• _EXERCISE REQUIREMENTS_
Reproduce the listing below line for line, leaving out the pictures.

• _DATA SUPPLIED_
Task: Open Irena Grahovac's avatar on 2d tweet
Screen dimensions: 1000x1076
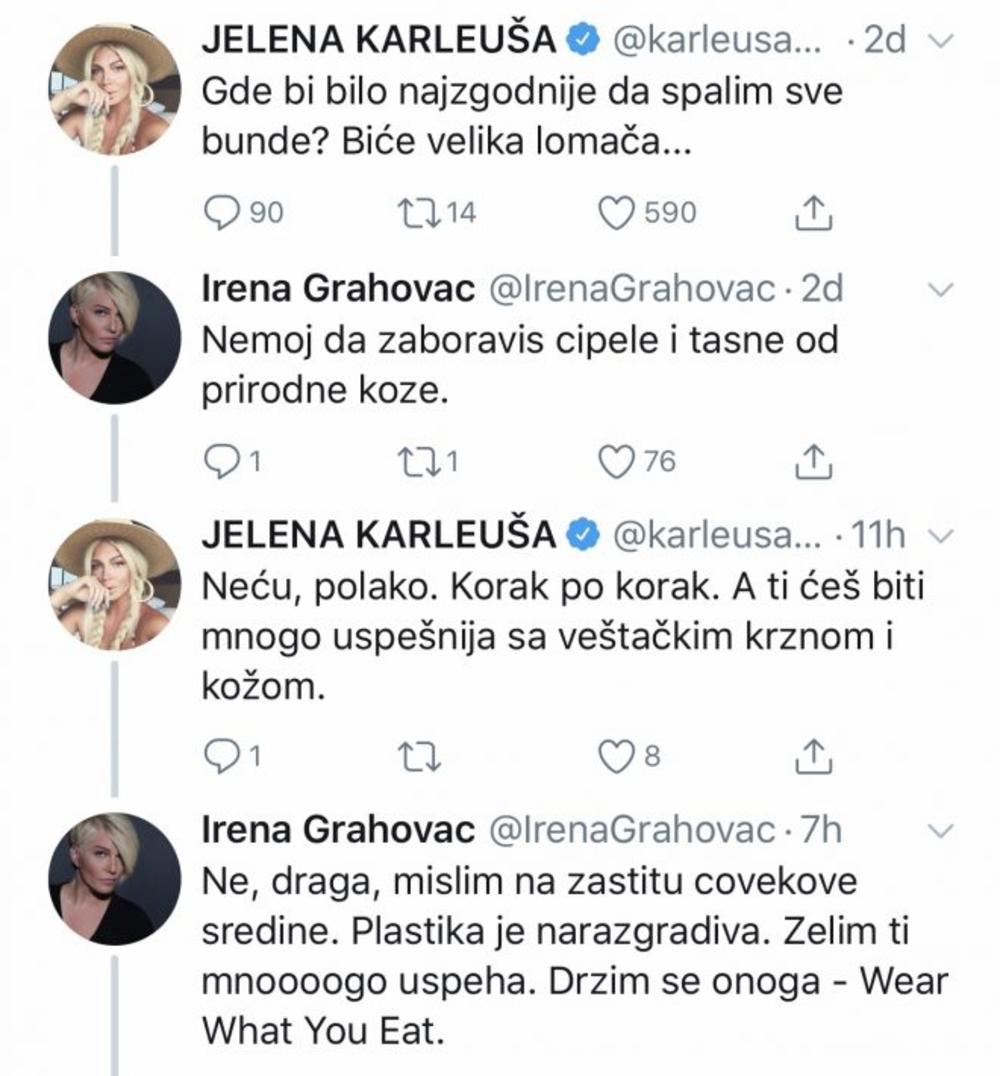Action: (x=115, y=337)
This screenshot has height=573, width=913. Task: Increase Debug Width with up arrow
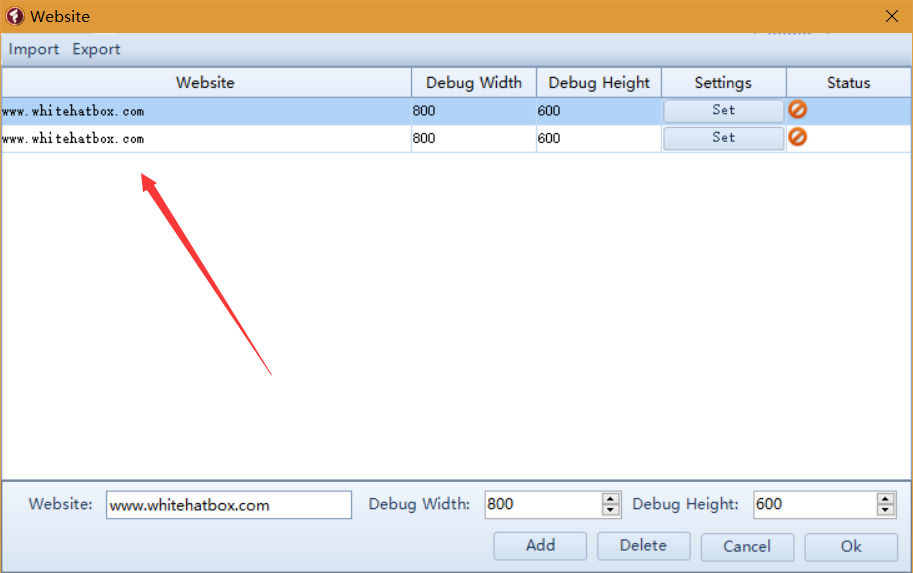coord(611,499)
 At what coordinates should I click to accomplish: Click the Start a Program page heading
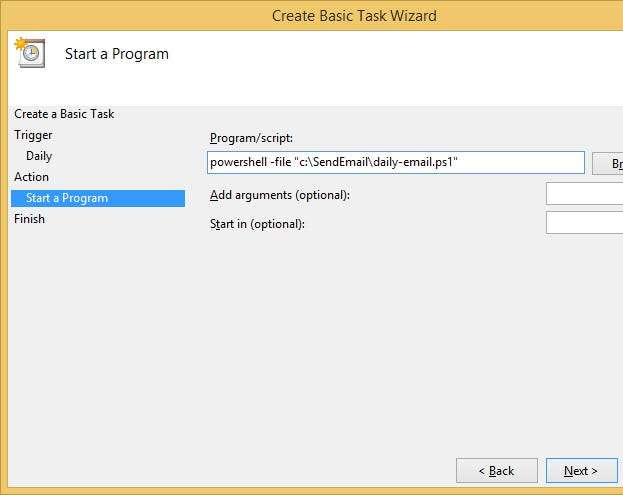pos(116,54)
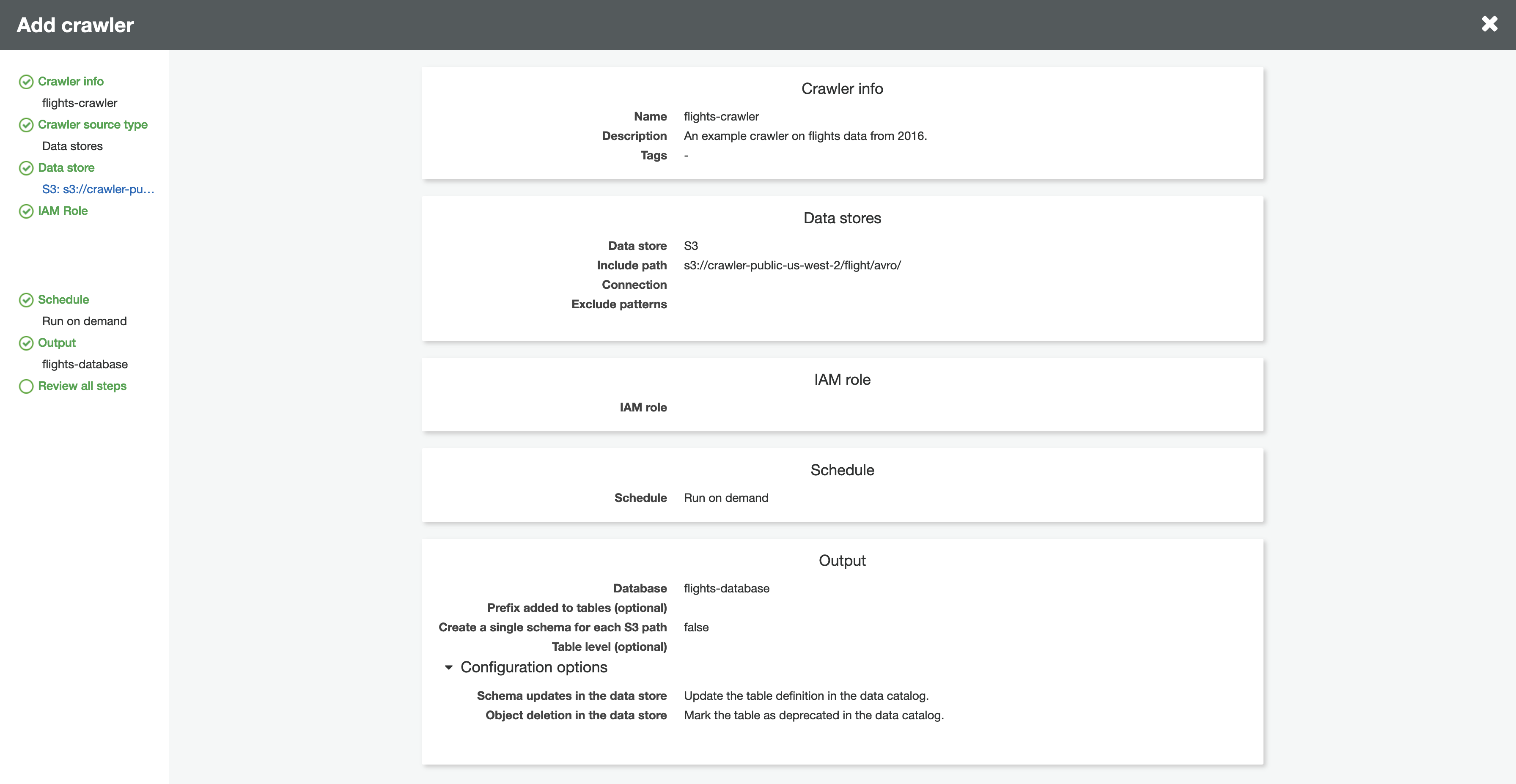The height and width of the screenshot is (784, 1516).
Task: Click the checkmark icon next to Data store
Action: pos(26,168)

• _OUTPUT OF THE TASK_
Task: Open Irena Grahovac's avatar on 2d tweet
Screen dimensions: 1000x1076
Action: (x=115, y=337)
This screenshot has height=573, width=913. Task: Increase Debug Width with up arrow
coord(611,499)
 At what coordinates should I click to accomplish: Click the Start a Program page heading
pos(116,54)
The height and width of the screenshot is (784, 1516).
Task: Click the checkmark icon next to Data store
Action: pos(26,168)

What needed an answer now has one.